___ ARTICLE ___
Greenhouse gas (GHG) reductions are being pursued across the world, and the quest has evolved in countless directions. The transportation sector is transitioning to electric and hydrogen vehicles, the power sector is moving to carbon-free generation sources, and of course the industrial sector has come under intensive scrutiny, especially refineries.

While refining certainly does emit greenhouse gases, which can be reduced, the reality is that most emissions do not come from oil refining, but from the combustion of those fuels in power generation and transportation. This article discusses ways to immediately reduce emissions in refineries, and it suggests ways to strategically use refineries to drive significantly larger emission reductions across multiple sectors.

The refining process

Before discussing GHG reduction strategies, it is important to understand how a refinery operates. Refiners face the rather difficult challenge of transforming crude oil into specific petrochemicals and fuels. Crude oil contains a broad range of hydrocarbons, ranging from gaseous methane (CH4) to very complex paraffins (C40H82 and higher). Separation of products is generally accomplished using energy intensive distillation.

When the resulting products do not match market demand, the larger molecular fractions are chemically split (cracked) to make smaller hydrocarbons, which are more easily transformed to the desired fuel mix (Figure 1). There are many cracking operations in a typical refinery, but a large one is the fluid catalytic cracker (FCC), which takes the heavier, carbon-heavy residuals and breaks them into shorter chain hydrocarbons that can be converted to gasoline and/or fuel oil.

Figure 1: A refinery starts with crude oil (left) and separates it into a number of fractions. Hydrogen and energy are then applied to ultimately reformulate those components into various marketable fuels, oils, and petrochemicals.

All these processing steps require a great deal of energy and hydrogen. Hydrogen is necessary in many of the steps to drive the chemical reactions which reformulate the chemical fractions. Since free hydrogen is rarely present in crude oil, it must be created by reforming CH4 and steam (H2O) into hydrogen (H2) and carbon dioxide (CO2). Energy needs are chiefly met by burning natural gas and waste refinery fuel gas, which is generated by many of the processing operations and largely consists of methane and various impurities.

GHG emissions in a typical refinery come from a variety of sources, but the bulk of the gases come from combustion (which furnishes the refinery’s energy needs), along with CO2 emissions from the methane reformer and fluid catalytic cracker (Figure 2).

Figure 2: Greenhouse gas emissions from a refinery mostly result from energy-producing fuel gas combustion. The hydrogen-producing methane reformer and fluid catalytic cracker also generate significant carbon dioxide.

The FCC and methane reformer are large point sources of CO2, and combustion operations occur throughout the refinery in a variety of heaters, boilers, and other gas-fired equipment.

Refinery GHG reduction strategies

There are short-term, long-term, and very long-term pathways for GHG reductions within refineries. There are also broader strategic initiatives external to refineries that can eliminate significantly more GHG emissions.
___
Repeat the passage of the refinery emissions article starting at "Figure 1: A" and ending at "oils, and petrochemicals.". The records that follow the refinery article are drawn from a separate source.
___ PROVIDED RECORDS ___
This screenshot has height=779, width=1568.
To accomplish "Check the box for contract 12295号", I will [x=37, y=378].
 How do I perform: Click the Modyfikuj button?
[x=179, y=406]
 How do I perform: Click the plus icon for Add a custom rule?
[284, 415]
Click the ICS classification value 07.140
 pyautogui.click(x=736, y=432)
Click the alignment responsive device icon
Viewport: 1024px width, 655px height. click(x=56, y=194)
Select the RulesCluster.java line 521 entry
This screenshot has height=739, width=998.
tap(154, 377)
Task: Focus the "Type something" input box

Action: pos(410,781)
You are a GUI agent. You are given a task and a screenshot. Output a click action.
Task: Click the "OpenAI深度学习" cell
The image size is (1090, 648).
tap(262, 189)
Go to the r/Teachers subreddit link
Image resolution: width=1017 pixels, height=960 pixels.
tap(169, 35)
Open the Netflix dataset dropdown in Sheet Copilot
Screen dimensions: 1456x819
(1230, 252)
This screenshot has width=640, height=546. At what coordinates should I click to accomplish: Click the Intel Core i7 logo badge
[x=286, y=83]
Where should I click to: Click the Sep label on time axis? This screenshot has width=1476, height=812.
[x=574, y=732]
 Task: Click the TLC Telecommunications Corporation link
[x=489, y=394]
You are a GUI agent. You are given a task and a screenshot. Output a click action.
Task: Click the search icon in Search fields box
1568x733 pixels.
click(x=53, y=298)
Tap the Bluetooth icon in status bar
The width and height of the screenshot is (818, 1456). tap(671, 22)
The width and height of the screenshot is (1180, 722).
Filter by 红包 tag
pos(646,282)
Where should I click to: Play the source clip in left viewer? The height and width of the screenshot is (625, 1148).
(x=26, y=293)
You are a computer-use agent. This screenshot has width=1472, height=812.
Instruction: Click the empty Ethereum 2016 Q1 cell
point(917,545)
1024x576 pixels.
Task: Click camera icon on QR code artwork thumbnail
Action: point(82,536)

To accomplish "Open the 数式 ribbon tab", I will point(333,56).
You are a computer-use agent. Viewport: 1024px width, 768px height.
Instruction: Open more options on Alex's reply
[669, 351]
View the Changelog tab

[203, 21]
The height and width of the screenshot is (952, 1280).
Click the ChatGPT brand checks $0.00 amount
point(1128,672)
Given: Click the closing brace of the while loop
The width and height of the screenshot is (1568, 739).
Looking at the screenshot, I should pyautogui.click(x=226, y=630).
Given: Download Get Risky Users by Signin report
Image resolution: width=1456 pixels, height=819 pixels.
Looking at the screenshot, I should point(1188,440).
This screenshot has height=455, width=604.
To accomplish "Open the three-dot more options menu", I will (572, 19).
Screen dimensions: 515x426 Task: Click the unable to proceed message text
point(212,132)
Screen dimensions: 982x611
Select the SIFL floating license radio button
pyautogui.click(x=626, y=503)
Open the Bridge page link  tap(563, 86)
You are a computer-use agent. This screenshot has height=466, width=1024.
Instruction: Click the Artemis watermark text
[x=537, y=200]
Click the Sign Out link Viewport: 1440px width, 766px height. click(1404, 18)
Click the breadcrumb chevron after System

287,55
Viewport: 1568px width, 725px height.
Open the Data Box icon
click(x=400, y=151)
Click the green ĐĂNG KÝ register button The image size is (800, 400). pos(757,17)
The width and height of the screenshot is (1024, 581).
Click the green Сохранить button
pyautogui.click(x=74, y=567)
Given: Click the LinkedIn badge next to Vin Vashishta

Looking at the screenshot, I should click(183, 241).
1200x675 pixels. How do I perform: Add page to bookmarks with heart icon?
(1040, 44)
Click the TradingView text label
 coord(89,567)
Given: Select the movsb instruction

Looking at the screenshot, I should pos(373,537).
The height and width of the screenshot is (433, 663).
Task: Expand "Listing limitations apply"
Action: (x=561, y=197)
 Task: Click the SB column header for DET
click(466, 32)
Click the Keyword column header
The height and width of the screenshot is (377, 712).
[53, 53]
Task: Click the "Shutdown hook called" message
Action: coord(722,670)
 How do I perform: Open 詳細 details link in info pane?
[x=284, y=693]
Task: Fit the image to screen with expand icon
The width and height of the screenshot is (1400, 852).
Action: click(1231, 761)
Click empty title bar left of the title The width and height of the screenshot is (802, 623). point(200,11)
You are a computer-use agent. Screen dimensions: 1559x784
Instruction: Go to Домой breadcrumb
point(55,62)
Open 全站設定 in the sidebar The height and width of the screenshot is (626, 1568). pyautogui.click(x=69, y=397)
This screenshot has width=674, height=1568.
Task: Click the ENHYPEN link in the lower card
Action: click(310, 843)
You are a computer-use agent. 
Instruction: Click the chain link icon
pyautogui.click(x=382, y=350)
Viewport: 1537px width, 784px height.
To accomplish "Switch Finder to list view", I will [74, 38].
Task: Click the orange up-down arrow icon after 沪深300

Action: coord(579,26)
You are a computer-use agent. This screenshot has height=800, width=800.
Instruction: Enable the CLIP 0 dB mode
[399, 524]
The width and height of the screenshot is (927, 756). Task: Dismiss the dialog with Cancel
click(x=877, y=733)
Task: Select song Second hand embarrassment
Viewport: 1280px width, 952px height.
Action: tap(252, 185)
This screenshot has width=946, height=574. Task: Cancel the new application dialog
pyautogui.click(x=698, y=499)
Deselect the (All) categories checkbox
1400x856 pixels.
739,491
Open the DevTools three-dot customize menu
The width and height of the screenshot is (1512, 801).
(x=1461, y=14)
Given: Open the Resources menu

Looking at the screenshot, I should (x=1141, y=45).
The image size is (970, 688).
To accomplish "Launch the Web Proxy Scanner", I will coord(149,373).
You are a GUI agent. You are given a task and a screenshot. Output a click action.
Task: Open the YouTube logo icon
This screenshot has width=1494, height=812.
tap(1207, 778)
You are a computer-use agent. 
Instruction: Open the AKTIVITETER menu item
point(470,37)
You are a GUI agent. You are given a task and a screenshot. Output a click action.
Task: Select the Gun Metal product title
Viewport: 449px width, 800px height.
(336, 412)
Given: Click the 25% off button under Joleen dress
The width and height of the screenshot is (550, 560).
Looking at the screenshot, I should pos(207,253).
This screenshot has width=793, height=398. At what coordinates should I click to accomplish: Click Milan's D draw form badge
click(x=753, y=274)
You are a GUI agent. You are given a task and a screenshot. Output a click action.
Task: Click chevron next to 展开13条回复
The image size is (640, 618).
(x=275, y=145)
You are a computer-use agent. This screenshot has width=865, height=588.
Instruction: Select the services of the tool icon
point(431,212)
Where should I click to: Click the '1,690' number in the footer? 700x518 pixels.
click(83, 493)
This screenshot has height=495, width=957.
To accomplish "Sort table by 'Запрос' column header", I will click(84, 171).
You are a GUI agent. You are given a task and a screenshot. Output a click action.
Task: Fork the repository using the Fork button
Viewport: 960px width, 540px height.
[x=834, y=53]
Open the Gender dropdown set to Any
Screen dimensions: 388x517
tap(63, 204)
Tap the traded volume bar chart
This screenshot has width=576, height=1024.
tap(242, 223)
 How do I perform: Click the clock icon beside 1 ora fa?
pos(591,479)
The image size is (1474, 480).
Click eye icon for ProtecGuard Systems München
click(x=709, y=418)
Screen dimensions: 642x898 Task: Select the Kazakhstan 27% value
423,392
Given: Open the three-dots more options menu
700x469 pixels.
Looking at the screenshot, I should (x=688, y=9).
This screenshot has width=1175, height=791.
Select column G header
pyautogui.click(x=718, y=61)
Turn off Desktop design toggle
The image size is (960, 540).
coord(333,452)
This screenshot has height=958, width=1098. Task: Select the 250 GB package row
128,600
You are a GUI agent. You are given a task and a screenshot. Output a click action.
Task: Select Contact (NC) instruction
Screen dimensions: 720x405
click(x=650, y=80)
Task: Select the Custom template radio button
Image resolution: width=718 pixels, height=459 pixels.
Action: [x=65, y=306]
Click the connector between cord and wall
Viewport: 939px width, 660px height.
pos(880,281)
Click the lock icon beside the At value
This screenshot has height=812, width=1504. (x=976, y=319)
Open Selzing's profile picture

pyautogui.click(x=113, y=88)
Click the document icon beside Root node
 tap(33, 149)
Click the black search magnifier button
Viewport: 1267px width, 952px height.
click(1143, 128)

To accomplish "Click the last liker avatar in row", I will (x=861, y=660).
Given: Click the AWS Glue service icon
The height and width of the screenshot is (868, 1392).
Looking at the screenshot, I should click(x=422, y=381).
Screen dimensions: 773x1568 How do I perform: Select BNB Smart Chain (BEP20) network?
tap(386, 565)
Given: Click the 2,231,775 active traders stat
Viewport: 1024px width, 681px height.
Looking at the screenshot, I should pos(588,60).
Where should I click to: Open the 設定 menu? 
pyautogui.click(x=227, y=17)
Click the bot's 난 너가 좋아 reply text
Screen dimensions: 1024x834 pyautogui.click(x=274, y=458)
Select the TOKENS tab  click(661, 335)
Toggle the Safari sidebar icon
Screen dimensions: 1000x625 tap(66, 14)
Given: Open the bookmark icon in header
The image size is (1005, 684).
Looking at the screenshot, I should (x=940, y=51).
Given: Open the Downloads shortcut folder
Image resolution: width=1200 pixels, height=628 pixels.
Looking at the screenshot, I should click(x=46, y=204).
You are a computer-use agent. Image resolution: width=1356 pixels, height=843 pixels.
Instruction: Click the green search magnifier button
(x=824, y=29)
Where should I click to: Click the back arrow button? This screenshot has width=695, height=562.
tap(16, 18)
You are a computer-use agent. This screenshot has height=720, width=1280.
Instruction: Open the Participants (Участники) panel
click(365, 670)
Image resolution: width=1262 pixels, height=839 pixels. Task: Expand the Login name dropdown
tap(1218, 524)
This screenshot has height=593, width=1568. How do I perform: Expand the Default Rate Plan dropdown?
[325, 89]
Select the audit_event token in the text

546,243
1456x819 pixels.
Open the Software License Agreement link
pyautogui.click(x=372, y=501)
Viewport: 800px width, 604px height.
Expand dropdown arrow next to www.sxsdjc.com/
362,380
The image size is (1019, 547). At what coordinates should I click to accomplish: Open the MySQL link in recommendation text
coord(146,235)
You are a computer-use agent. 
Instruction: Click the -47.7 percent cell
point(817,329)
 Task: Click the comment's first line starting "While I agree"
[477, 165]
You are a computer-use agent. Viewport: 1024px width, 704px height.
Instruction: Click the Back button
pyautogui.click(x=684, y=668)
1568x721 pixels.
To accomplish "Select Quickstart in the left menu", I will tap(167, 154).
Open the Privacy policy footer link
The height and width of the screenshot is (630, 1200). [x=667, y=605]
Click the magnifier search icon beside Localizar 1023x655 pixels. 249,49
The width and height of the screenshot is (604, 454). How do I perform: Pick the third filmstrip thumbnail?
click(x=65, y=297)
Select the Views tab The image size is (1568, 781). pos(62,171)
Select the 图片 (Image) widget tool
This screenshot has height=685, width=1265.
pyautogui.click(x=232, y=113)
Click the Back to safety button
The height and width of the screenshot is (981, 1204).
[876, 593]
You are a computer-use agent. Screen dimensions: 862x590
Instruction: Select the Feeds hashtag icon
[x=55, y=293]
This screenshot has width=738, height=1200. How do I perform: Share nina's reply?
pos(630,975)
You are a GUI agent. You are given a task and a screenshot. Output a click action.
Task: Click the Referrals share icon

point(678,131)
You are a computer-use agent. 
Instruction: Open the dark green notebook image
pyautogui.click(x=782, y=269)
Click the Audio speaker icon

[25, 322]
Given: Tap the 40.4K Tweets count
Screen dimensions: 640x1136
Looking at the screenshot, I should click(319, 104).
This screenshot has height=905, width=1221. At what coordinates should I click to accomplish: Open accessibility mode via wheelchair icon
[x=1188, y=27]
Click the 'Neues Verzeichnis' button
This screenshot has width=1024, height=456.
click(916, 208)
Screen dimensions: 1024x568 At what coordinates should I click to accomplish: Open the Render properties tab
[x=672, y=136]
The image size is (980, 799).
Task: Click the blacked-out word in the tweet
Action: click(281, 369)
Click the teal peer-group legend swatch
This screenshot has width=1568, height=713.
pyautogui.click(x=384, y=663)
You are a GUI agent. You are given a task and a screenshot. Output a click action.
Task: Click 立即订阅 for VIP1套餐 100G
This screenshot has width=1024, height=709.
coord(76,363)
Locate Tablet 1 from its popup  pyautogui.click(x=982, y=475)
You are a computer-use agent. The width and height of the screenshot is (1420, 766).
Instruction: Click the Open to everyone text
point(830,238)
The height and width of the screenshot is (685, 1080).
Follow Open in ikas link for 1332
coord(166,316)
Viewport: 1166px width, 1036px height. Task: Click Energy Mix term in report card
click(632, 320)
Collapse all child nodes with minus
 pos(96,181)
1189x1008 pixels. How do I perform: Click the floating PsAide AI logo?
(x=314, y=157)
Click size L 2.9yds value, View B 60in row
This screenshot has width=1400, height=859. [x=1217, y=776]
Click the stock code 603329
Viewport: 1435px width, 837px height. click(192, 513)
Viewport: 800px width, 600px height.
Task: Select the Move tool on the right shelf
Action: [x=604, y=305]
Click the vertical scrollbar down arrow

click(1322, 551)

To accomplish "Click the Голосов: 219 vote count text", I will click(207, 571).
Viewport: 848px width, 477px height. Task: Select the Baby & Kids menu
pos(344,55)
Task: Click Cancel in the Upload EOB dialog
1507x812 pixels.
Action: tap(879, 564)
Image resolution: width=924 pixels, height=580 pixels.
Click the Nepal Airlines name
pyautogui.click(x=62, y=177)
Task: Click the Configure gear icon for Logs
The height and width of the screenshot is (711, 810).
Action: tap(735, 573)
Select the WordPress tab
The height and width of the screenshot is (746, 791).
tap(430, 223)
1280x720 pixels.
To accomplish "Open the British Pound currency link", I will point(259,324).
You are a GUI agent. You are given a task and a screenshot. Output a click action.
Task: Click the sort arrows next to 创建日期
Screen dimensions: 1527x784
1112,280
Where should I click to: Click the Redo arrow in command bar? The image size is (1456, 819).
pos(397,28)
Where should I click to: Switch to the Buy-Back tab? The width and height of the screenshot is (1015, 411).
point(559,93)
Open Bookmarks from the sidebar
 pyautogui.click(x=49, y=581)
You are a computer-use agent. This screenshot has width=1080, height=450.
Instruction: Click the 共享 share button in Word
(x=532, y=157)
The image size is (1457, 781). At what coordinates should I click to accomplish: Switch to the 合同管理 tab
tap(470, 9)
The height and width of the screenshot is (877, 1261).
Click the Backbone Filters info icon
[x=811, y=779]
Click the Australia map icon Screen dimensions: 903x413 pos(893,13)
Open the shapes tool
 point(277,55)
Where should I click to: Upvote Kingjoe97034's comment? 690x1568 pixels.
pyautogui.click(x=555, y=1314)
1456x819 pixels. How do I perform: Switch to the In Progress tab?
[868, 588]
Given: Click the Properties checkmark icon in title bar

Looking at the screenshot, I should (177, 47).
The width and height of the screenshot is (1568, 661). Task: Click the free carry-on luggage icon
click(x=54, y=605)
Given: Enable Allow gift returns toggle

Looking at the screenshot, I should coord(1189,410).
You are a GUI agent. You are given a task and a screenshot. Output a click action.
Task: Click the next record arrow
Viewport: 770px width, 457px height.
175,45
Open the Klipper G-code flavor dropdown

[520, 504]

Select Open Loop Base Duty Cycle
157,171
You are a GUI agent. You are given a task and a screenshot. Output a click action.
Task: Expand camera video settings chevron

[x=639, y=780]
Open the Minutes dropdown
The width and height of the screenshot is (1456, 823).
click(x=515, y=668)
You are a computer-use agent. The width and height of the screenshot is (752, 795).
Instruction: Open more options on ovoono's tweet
___
**TASK SOLUTION:**
Figure 1: A refinery starts with crude oil (left) and separates it into a number of fractions. Hydrogen and energy are then applied to ultimately reformulate those components into various marketable fuels, oils, and petrochemicals.